## Stored records

------------------------

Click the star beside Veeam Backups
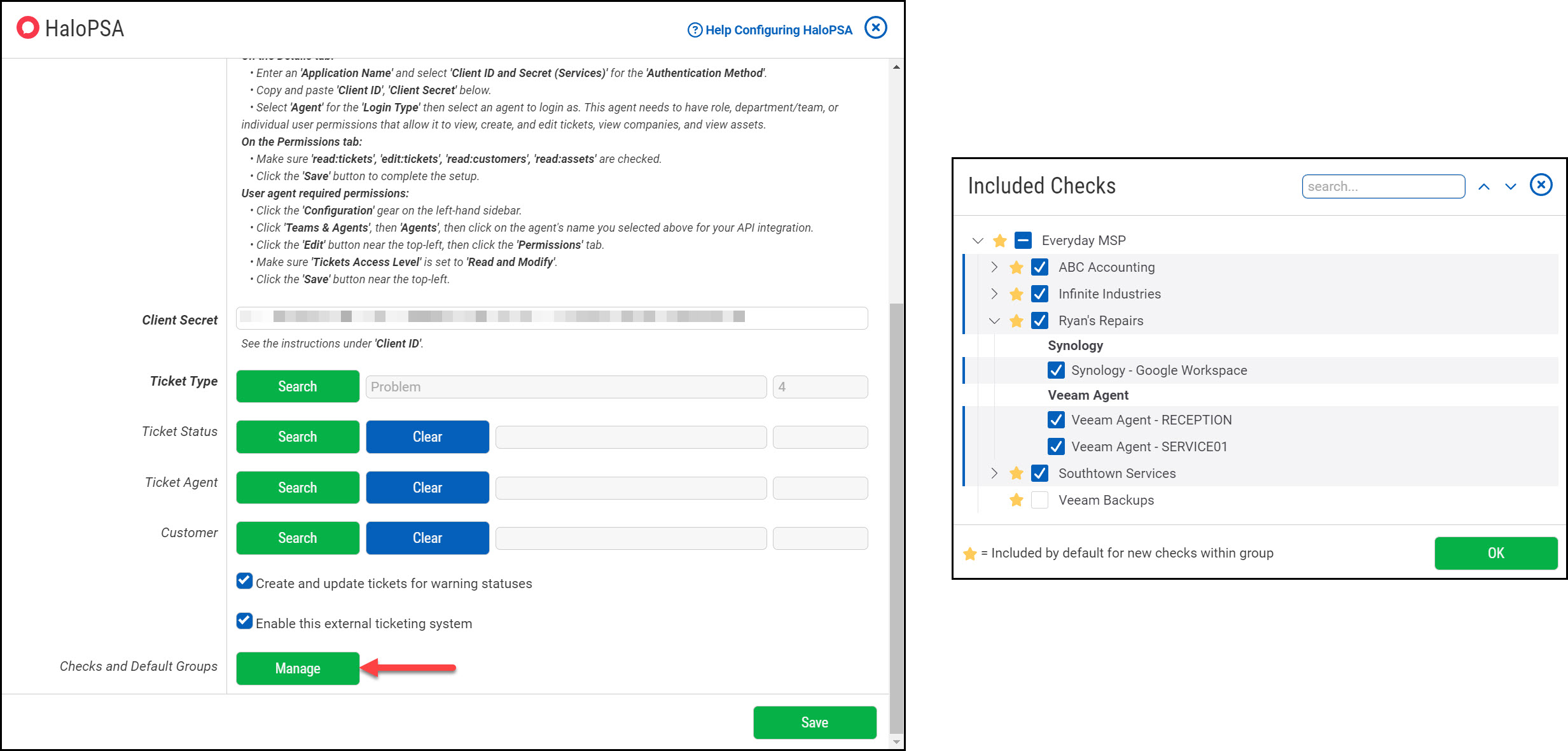This screenshot has height=751, width=1568. click(x=1016, y=500)
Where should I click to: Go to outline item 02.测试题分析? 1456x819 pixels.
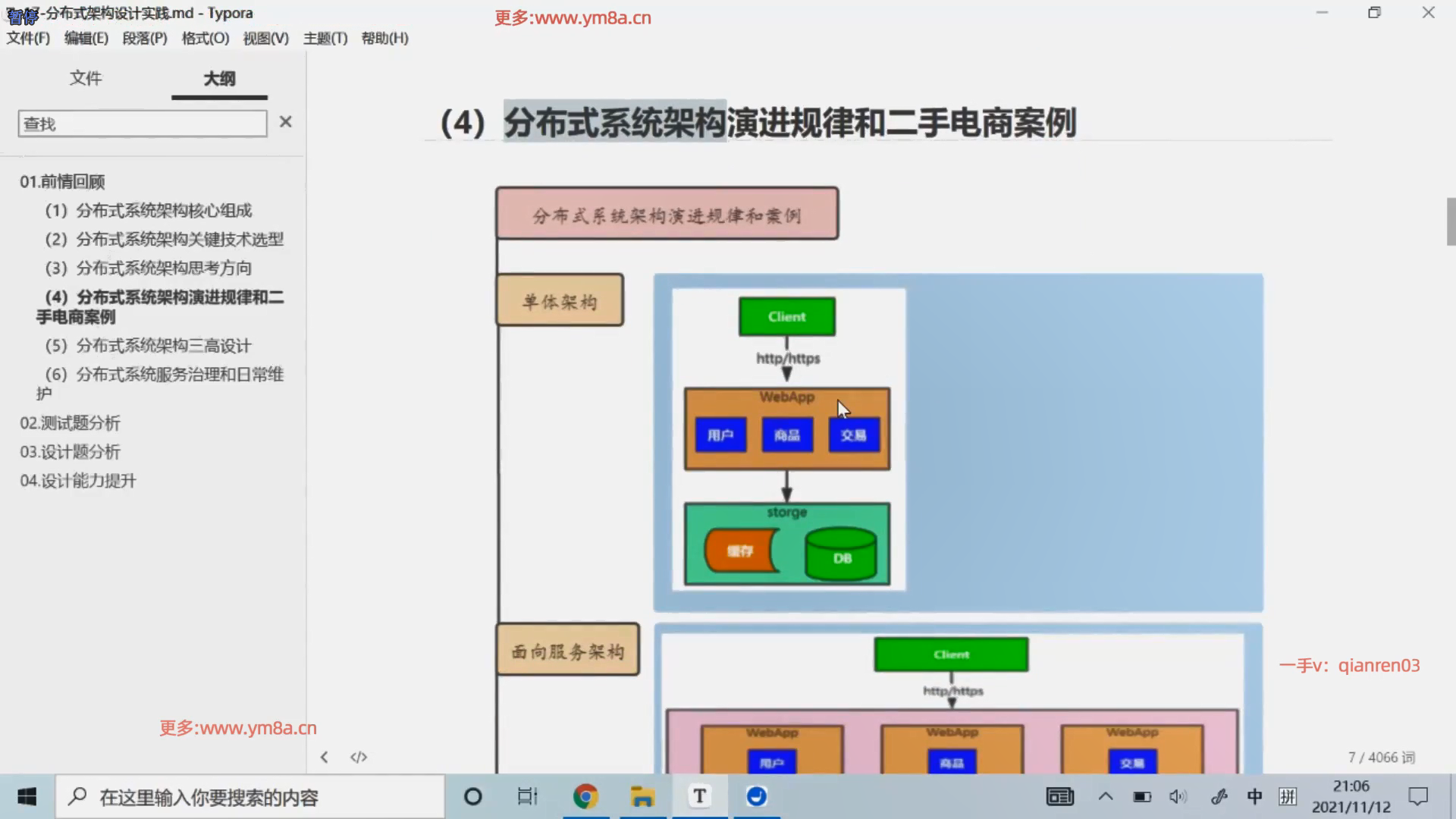coord(71,423)
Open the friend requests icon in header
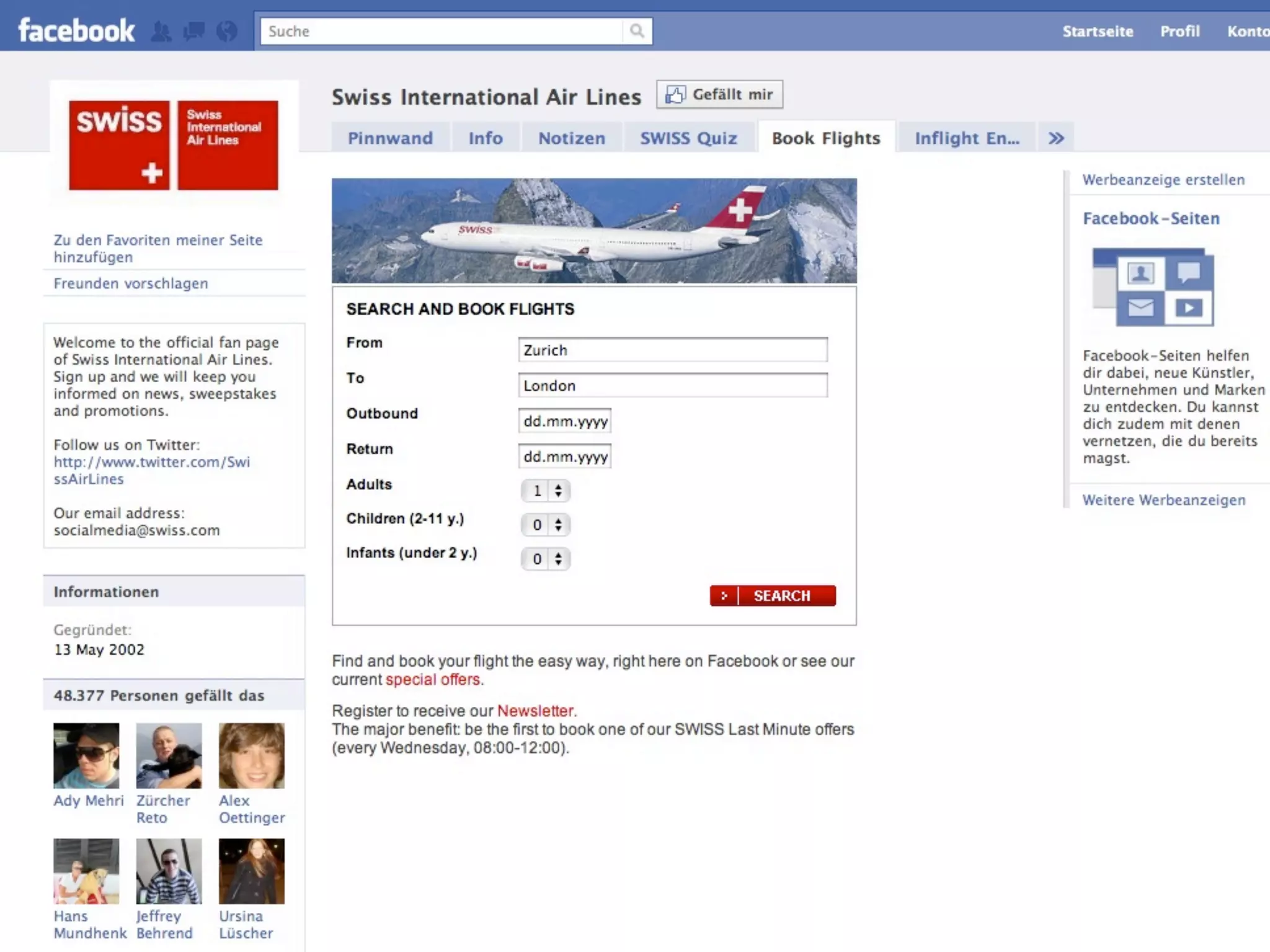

------------------------

## TRY IT
Word for word, set down every line of the records above, and leave the pictures out.

## SOLUTION TO THIS PROBLEM
Click the star beside Veeam Backups
This screenshot has height=751, width=1568. click(x=1016, y=500)
Where should I click to: Go to outline item 02.测试题分析? 1456x819 pixels.
coord(71,423)
Open the friend requests icon in header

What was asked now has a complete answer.